The correlations associated with the β-lever are caused by the geometrical restraints of the approximately fixed Cα positions, the planarity of the peptide bond and the conserved nature of hydrogen bonding distances and angles. The correlations of φ with ψ in opposing strands are of negative sign while those of φ with φ and ψ with ψ are instead positive because the rotation of a peptide plane in the clockwise direction around the Cαi−1–Cαi axis causes an equivalent clockwise rotation of the peptide plane in the neighbouring strand19,20,21. We observe circular variances, which range between zero and one and where low values indicate tight clustering around the mean, of 0.038 for φ and 0.029 for ψ. These are within the range observed in the ERNST ubiquitin ensemble (0.031±0.017 and 0.021±0.014, respectively) and correspond to s.d. of 16.0 and 13.9°. The lower variance of ψ is also consistent with the existence of bifurcated hydrogen bonds in antiparallel β-sheets41. This observation confirms that the β-sheet undergoes dynamic changes without compromising the stability of the structure and that the network of weak correlations between neighbouring strands is due to the combination of the crankshaft and β-lever motions. Our results also show that long-range correlations between non-neighbouring strands exist, and lead to collective changes in β-sheets.
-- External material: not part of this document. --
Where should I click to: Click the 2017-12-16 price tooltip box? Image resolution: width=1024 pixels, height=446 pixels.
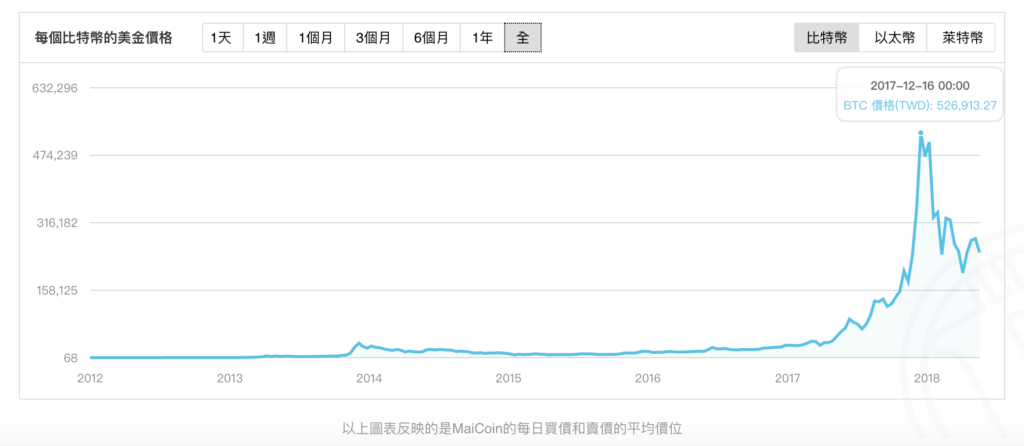click(x=919, y=95)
The long-range coupling between the first and third strands appears to be additive, as the product of the two β-lever correlations φi/φj and φj/φk (0.36*0.43=0.15) is approximately equivalent to the strength of the long-range correlation observed between the non-neighbouring strand dihedrals (φjk) 0.17±0.02. We note that this equivalence is for the pathway proceeding through φ and does not hold for a potential pathway through ψj involving the correlations φi/ψj and ψj/φk (0.31*0.26=0.08). Thus, as was observed for the β-lever motion, the long-range correlations are reduced when measured between ψ angle rotations.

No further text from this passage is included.